TACTFUL: A Framework for Targeted Active Learning for Document Analysis

Venkatapathy Subramanian, Sagar Poudel, Parag Chaudhuri, Ganesh Ramakrishnan

Published: 2023, Last Modified: 07 Mar 2025ICDAR (5) 2023EveryoneRevisionsBibTeXCC BY-SA 4.0

Abstract: Document Layout Parsing is an important step in an OCR pipeline, and several research attempts toward supervised, and semi-supervised deep learning methods are proposed for accurately identifying the complex structure of a document. These deep models require a large amount of data to get promising results. Creating such data requires considerable effort and annotation costs.
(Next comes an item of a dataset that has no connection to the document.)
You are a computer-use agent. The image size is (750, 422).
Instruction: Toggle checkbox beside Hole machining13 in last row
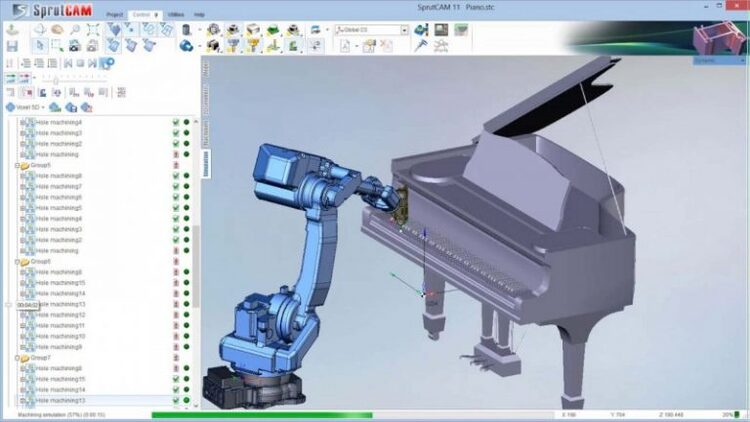click(x=175, y=400)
To minimize both cost and effort, Active learning (AL) approaches are proposed. We propose a framework TACTFUL for Targeted Active Learning for Document Layout Analysis. Our contributions include (i) a framework that makes effective use of the AL paradigm and Submodular Mutual Information (SMI) functions to tackle object-level class imbalance, given a very small set of labeled data. (ii) an approach that decouples object detection from feature selection for subset selection that improves the targeted selection by a considerable margin against the current state-of-the-art and is computationally effective. (iii) A new dataset for legacy Sanskrit books on which we demonstrate the effectiveness of our approach, in addition to reporting improvements over state-of-the-art approaches on other benchmark datasets.